ONDE TODOS PERDEM


Por Tribuna

05/04/2011 às 07h00

Quando se prega o desenvolvimento das cidades do entorno dos municípios-polo, o discurso aponta para o crescimento integrado, no qual todos ganham, inclusive a metrópole. Na edição de domingo, a Tribuna mostrou um cenário da rotina dos juiz-foranos que só será minimizado quando a máxima da integração se realizar. Hoje, todas as demandas têm um destino único: o maior município, pois este tem as melhores escolas, os melhores hospitais, os melhores serviços.
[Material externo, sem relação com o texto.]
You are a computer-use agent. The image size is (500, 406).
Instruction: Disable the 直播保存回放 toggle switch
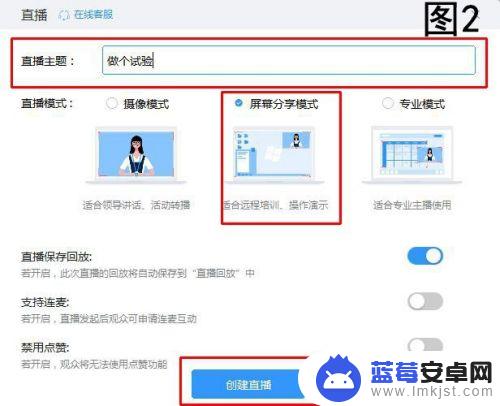pos(425,256)
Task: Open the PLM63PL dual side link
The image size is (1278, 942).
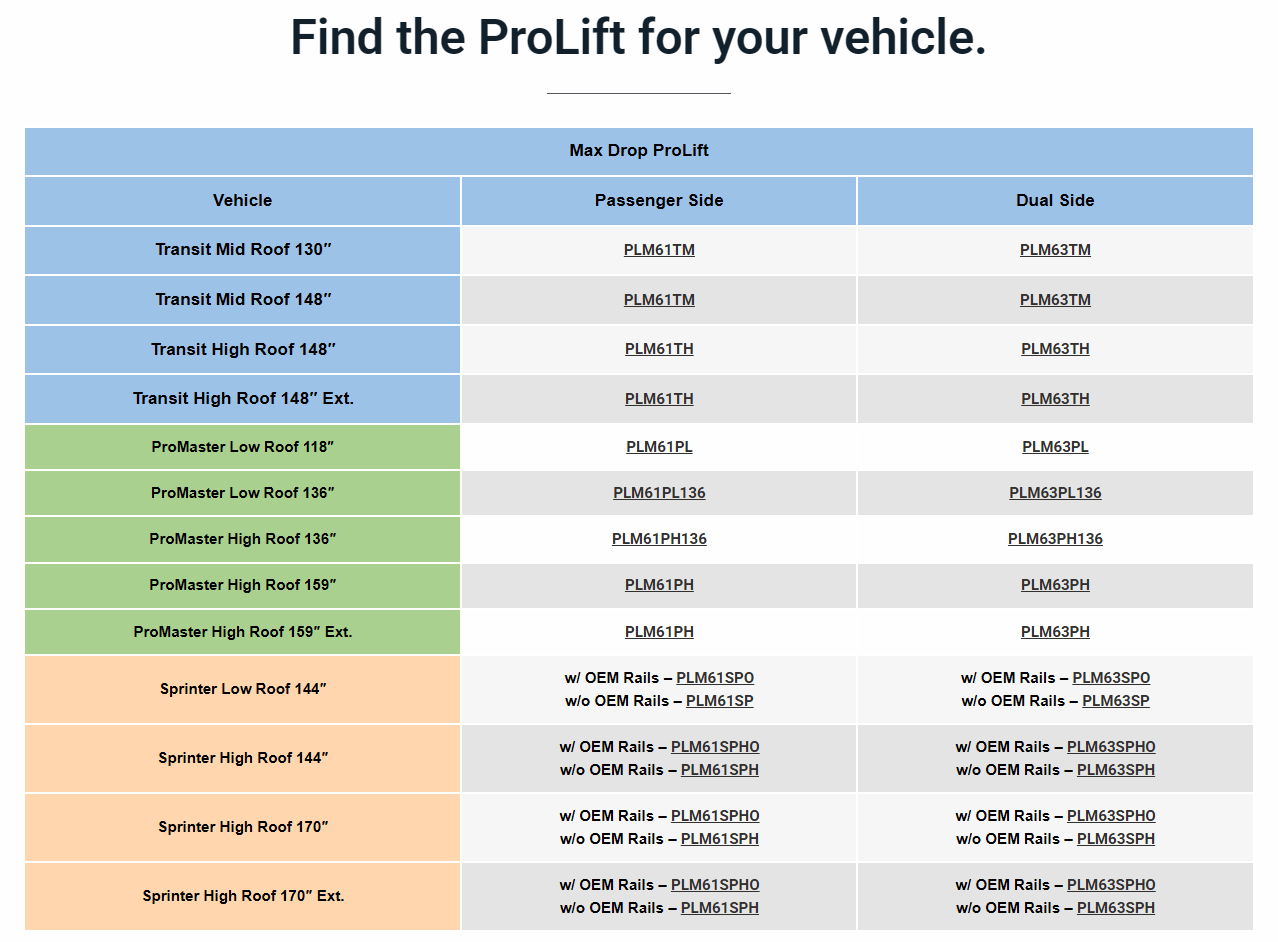Action: click(1055, 447)
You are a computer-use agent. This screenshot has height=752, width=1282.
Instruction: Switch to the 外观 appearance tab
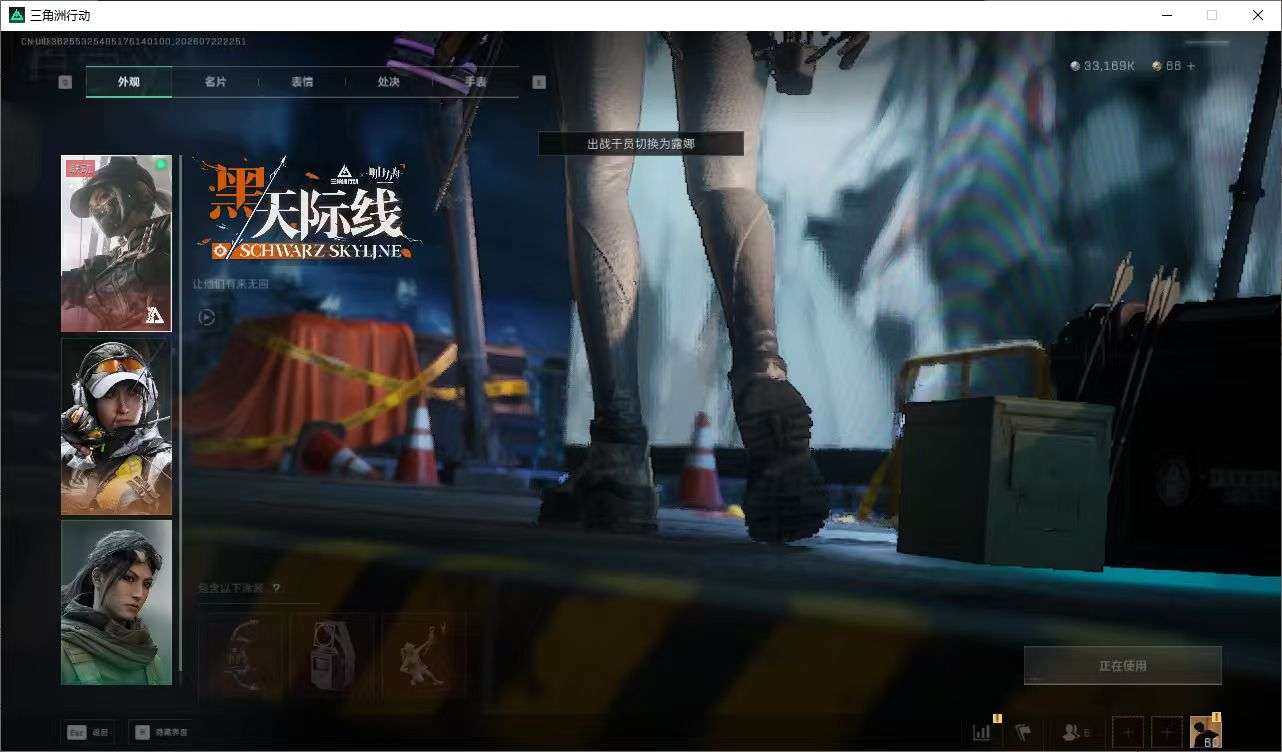point(129,82)
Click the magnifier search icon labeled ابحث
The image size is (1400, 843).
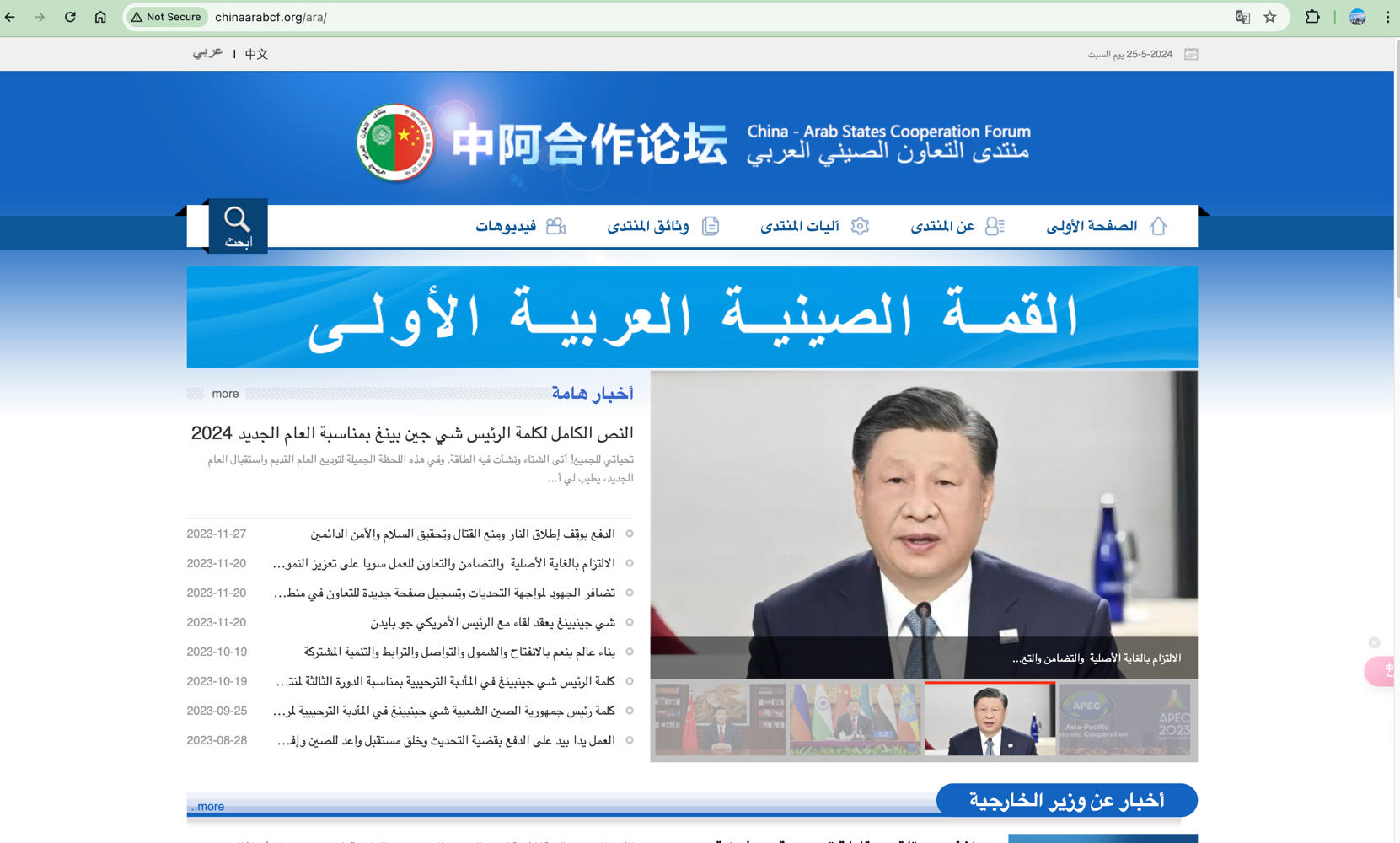click(x=238, y=226)
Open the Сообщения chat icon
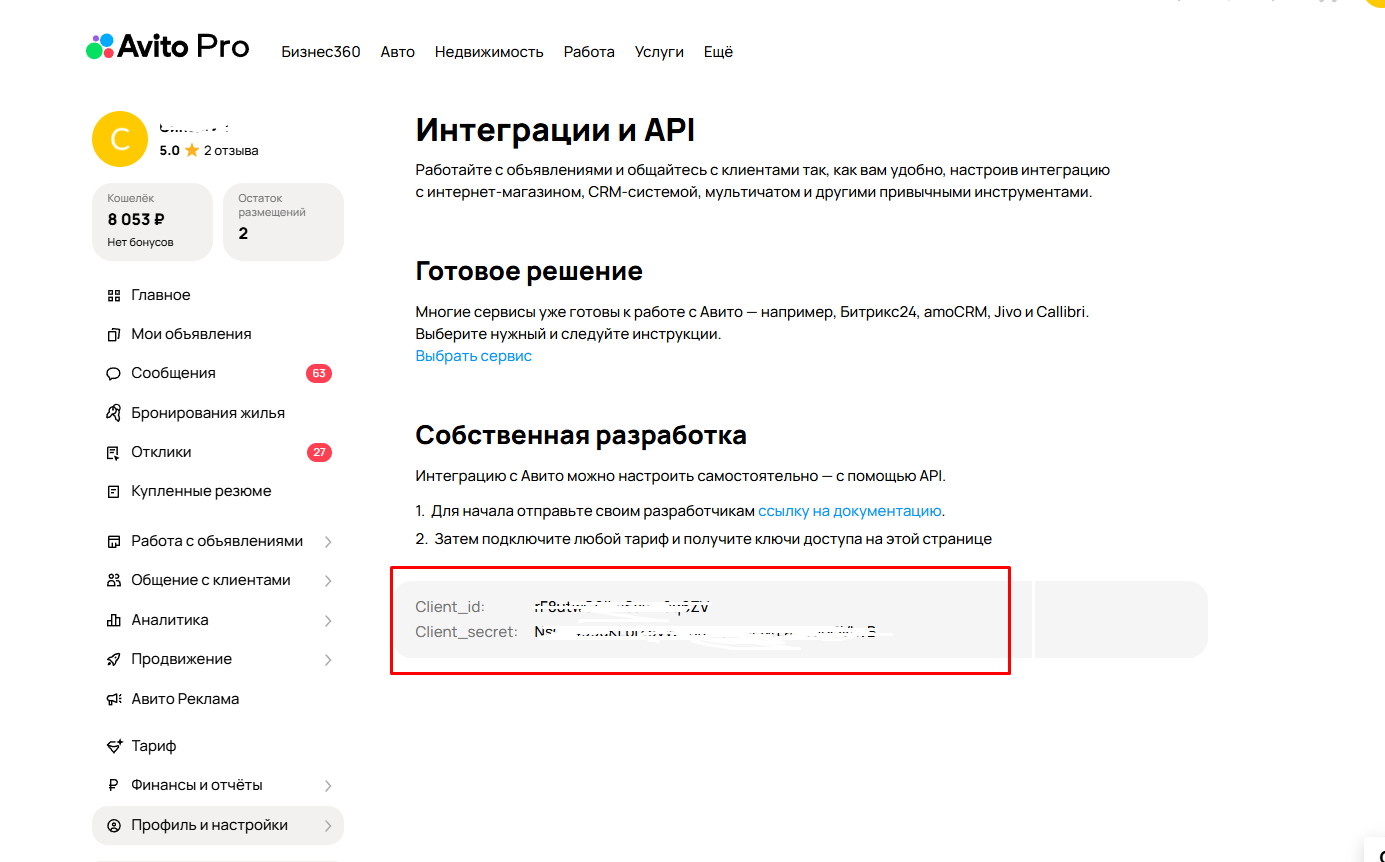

O resultado desse fluxo incessante é perverso: 1,5 milhão de pessoas de outras regiões visita Juiz de Fora em busca de algum tipo de atendimento.

Ao primeiro olhar, tal quadro é positivo, pois implica em circulação de riquezas, mas a qualidade vai por água abaixo, e é aí que todos perdem. Com cerca de 500 mil habitantes, Juiz de Fora vive o dilema do trânsito; os serviços de saúde estão cada vez mais congestionados pela busca, inclusive, de pacientes de outros estados. O mercado de trabalho fica saturado, e quem é daqui tem que buscar oportunidades em outros lugares.

A solução não é fechamento do mercado, mas cobrar do estado e da União políticas de crescimento do entorno, pois boa parte dos que aqui acorrem o faz por falta de opção. Se os demais municípios tivessem indústrias, empresas e serviços de saúde adequados, certamente haveria o efeito de contenção natural, e a metrópole, no caso de Juiz de Fora, seria o destino apenas de consumo.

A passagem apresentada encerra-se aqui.